What this task involves:
In the rows from the line with "Task: Click the 水平频率 (kHz) column header" up to and including the line with "(x=139, y=210)", substitute "Deployments" for "Executions" and return only those lines, leaving everything else unchanged.

Data records:
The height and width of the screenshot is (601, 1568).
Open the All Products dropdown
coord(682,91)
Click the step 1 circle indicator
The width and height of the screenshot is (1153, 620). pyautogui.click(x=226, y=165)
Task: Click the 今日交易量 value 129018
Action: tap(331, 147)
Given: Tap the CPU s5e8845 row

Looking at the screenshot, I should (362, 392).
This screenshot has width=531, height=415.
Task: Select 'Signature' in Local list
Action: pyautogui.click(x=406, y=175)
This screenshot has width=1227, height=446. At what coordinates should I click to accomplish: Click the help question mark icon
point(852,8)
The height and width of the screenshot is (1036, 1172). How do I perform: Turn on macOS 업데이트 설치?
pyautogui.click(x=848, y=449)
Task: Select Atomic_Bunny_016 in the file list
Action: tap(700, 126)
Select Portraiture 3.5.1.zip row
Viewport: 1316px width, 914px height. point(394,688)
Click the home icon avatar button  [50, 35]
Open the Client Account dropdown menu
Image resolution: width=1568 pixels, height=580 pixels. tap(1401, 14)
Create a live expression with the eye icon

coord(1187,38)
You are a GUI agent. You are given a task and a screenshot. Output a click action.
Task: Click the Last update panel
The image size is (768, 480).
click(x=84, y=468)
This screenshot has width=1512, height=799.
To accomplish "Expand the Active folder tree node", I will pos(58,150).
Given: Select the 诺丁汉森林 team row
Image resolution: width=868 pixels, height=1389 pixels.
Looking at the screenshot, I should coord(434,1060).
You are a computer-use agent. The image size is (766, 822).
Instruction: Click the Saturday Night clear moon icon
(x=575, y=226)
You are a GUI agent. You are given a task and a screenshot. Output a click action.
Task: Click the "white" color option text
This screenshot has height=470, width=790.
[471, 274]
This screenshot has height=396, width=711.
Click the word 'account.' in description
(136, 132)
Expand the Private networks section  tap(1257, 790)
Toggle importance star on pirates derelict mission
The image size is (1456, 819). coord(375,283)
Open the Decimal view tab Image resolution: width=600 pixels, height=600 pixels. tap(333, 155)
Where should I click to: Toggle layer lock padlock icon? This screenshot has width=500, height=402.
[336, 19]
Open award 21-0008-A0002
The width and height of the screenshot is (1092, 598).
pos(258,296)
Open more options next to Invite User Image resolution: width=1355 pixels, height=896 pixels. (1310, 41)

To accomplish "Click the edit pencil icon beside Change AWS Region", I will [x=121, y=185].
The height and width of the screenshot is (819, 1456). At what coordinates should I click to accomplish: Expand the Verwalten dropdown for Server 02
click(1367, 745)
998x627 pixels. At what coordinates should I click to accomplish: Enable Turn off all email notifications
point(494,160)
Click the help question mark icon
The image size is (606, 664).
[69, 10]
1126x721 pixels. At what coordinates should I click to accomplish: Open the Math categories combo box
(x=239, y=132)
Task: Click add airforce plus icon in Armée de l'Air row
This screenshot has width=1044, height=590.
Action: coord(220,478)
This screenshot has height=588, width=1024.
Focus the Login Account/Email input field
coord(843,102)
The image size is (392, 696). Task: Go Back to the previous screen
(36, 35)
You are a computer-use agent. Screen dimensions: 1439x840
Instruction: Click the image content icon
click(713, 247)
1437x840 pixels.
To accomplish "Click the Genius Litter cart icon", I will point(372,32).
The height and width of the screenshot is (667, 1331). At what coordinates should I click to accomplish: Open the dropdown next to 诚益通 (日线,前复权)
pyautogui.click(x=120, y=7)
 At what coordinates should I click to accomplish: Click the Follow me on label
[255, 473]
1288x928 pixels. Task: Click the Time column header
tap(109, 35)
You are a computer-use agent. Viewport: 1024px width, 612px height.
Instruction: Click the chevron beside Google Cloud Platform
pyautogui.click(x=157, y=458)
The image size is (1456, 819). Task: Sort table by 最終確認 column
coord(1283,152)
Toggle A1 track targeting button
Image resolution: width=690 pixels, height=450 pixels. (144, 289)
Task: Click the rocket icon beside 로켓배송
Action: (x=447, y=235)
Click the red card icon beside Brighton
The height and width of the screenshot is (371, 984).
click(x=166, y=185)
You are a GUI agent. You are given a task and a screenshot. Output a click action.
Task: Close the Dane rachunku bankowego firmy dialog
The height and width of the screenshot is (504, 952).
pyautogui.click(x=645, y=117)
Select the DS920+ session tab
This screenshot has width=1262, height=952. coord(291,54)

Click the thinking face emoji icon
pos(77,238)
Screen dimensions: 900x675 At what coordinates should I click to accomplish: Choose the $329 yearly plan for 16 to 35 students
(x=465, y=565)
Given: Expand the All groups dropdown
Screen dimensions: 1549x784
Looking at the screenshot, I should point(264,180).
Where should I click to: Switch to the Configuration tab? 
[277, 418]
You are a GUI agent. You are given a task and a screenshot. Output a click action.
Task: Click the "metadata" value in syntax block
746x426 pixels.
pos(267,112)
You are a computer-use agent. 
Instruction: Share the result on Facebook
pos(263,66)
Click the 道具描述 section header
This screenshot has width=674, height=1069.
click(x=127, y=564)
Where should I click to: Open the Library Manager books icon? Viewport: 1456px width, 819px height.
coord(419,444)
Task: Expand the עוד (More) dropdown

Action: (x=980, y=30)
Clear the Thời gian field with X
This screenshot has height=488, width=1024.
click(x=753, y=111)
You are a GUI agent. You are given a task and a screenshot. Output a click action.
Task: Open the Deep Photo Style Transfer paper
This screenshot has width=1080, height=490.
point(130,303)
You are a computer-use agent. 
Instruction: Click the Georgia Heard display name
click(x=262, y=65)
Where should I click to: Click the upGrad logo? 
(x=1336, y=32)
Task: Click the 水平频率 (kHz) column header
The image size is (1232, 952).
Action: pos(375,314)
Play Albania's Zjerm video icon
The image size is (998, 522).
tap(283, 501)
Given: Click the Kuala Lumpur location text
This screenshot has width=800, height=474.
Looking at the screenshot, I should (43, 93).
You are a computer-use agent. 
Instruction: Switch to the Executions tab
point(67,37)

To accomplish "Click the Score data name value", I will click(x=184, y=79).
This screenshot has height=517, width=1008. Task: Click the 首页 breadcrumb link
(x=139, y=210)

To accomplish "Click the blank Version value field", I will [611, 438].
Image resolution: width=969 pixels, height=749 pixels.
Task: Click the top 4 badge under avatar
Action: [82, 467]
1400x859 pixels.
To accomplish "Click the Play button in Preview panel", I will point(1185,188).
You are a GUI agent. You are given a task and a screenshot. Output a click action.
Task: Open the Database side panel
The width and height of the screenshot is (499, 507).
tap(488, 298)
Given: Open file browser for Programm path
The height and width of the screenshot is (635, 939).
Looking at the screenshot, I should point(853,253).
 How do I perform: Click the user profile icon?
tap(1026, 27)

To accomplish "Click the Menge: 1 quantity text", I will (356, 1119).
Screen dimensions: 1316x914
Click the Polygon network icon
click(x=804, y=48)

Exercise response:
Task: Click the 水平频率 (kHz) column header
The image size is (1232, 952).
Action: pos(375,314)
Play Albania's Zjerm video icon
The image size is (998, 522).
tap(283, 501)
Given: Click the Kuala Lumpur location text
This screenshot has width=800, height=474.
Looking at the screenshot, I should (43, 93).
You are a computer-use agent. 
Instruction: Switch to the Deployments tab
point(67,37)

To accomplish "Click the Score data name value", I will click(x=184, y=79).
This screenshot has height=517, width=1008. Task: Click the 首页 breadcrumb link
(x=139, y=210)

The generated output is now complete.